This may be fun trivia and nothing more, but if Ted Cruz, Rand Paul or Elizabeth Warren were to win a presidential nomination, they would each score a kind of first: Every previous nominee in the modern era has contested at least three elections before running for president. Here are the numbers:

Previous Elections Contested before Nomination

Bob Dole: 17

Michael Dukakis, Al Gore: 9

Bill Clinton: 8

George H.W. Bush, John McCain: 7

George McGovern, John Kerry, Walter Mondale: 6

Barack Obama: 5

Jimmy Carter, Ronald Reagan: 4

George W. Bush, Mitt Romney: 3

[Notes: Sources are candidate bios at Wikipedia; it’s possible that some lower-level early elections are missing. One election per cycle per office. In other words, winning a nomination and then a general election counts as one election, as do all vice-presidential runs, presidential efforts from 1972 on that reached Iowa, and the 1968 presidential campaigns of Reagan and McGovern .]
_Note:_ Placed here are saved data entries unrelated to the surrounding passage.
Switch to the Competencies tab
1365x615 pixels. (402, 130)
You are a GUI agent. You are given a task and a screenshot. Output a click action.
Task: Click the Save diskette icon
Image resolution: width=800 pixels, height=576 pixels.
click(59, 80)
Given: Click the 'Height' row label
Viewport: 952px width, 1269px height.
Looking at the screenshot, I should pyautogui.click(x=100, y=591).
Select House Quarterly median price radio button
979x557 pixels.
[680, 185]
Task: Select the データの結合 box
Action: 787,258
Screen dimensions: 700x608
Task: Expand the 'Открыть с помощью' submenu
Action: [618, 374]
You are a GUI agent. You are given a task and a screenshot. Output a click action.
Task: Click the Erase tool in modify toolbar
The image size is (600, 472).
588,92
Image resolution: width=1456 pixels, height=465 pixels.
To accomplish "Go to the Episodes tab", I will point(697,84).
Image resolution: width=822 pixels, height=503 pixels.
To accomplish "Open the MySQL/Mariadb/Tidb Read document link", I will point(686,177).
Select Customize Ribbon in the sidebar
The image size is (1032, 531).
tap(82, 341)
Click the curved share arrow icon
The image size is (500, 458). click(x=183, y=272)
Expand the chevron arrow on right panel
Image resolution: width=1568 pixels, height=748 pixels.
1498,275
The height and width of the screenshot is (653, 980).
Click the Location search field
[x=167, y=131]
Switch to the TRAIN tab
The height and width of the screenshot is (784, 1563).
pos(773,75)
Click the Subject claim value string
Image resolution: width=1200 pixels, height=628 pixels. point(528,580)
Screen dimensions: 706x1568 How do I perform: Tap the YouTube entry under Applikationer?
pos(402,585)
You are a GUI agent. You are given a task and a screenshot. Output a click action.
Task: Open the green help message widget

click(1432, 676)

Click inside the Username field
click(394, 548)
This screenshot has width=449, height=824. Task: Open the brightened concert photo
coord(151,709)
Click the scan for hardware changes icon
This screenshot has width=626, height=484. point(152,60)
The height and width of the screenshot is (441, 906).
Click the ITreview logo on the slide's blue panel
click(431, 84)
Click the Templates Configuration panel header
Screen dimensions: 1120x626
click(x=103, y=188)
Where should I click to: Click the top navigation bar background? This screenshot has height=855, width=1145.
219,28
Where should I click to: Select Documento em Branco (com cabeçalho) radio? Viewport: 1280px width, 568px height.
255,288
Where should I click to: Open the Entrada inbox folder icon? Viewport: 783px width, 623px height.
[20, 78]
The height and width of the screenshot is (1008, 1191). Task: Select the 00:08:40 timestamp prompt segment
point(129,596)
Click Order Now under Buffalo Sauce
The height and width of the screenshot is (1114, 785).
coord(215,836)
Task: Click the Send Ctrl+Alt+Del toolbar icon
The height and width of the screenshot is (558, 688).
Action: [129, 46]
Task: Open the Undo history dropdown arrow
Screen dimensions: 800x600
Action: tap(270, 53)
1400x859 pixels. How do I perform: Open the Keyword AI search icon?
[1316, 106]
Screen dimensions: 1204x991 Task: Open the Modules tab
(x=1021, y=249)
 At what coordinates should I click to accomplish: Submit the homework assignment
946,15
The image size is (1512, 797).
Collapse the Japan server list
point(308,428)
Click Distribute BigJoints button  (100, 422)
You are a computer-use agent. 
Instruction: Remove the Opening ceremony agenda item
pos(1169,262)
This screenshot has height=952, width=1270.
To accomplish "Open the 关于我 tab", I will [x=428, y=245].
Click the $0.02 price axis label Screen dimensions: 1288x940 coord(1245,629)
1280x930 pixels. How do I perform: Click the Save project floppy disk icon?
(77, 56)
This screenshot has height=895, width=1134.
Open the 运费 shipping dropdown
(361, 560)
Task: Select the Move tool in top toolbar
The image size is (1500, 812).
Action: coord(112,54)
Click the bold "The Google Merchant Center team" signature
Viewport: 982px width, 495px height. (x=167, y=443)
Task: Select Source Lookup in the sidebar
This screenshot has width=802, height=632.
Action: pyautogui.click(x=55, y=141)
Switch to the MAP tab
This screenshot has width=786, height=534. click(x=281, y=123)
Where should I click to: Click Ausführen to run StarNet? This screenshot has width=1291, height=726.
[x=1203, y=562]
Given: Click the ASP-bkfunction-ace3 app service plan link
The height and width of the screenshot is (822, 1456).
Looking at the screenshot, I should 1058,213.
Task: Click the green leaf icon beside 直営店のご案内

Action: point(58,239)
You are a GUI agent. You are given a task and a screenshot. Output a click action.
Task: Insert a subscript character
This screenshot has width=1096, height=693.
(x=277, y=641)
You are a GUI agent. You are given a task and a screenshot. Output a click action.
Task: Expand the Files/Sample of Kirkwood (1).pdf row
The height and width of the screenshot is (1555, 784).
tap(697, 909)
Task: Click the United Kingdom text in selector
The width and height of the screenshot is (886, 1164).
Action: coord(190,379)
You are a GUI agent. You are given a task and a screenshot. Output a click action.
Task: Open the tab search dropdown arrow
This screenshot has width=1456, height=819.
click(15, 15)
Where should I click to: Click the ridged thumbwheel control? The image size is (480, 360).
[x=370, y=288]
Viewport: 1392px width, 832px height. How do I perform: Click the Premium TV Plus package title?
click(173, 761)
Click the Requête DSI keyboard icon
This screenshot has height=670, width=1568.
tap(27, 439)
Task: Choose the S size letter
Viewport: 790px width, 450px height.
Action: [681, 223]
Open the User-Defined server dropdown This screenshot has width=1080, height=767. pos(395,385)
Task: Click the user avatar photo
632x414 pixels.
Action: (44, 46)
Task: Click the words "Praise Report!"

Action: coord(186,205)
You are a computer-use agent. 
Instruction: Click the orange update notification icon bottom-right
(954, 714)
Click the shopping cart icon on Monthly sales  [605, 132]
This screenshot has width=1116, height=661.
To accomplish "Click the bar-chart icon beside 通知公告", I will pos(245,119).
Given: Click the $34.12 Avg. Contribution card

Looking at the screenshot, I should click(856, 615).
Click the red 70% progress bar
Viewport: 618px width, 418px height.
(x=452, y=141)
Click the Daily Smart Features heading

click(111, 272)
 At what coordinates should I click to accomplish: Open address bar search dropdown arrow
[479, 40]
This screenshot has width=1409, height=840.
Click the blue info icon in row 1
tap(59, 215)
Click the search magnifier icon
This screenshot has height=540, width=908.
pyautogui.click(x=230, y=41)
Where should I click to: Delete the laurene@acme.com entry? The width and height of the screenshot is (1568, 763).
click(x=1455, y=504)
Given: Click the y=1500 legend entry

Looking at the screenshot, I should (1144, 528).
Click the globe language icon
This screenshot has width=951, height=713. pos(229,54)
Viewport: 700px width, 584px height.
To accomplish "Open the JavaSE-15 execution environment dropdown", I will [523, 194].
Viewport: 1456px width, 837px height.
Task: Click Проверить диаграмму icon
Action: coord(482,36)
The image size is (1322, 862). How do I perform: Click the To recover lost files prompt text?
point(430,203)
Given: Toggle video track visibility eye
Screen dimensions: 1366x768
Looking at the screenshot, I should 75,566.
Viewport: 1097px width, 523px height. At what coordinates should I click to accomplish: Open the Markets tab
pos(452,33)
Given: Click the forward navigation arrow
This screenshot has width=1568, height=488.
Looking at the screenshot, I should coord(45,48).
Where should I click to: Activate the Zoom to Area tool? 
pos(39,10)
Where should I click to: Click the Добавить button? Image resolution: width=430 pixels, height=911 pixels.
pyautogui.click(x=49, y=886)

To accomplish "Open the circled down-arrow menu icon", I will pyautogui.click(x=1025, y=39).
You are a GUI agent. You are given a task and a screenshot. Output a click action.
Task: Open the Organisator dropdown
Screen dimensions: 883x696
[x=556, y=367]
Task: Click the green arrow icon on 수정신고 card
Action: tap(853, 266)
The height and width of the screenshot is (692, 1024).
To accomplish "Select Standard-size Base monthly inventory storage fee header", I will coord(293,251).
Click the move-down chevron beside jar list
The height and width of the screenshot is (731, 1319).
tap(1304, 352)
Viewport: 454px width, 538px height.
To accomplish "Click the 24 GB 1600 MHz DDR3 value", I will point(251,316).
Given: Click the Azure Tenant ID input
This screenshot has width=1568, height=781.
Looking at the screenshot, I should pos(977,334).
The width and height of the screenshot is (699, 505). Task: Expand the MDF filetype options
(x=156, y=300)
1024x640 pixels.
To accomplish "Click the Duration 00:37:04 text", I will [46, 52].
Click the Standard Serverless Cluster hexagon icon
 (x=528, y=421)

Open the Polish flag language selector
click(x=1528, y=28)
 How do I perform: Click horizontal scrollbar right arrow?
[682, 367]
The last major party nominee without at least three previous runs for office was Dwight Eisenhower, whose resume included conquering Europe (but that’s back in the days when conventions, and not caucuses and primaries, chose the nominees).

I’m lumping together all kinds of campaigns, but until Obama, each candidate had at least two statewide campaigns. Obama had plenty of campaign experience, but only one statewide effort. John Edwards ran a respectable campaign in 2004 with just a single previous election under his belt.

Does it matter? Just because no one has done something before doesn’t mean there’s any systematic bias against it. It’s possible that contesting lower-level elections teaches useful skills, but we don’t know that for sure.

In any case, maybe we should lower expectations for candidates with only one previous election just a notch.

[Cross-posted at Bloomberg View]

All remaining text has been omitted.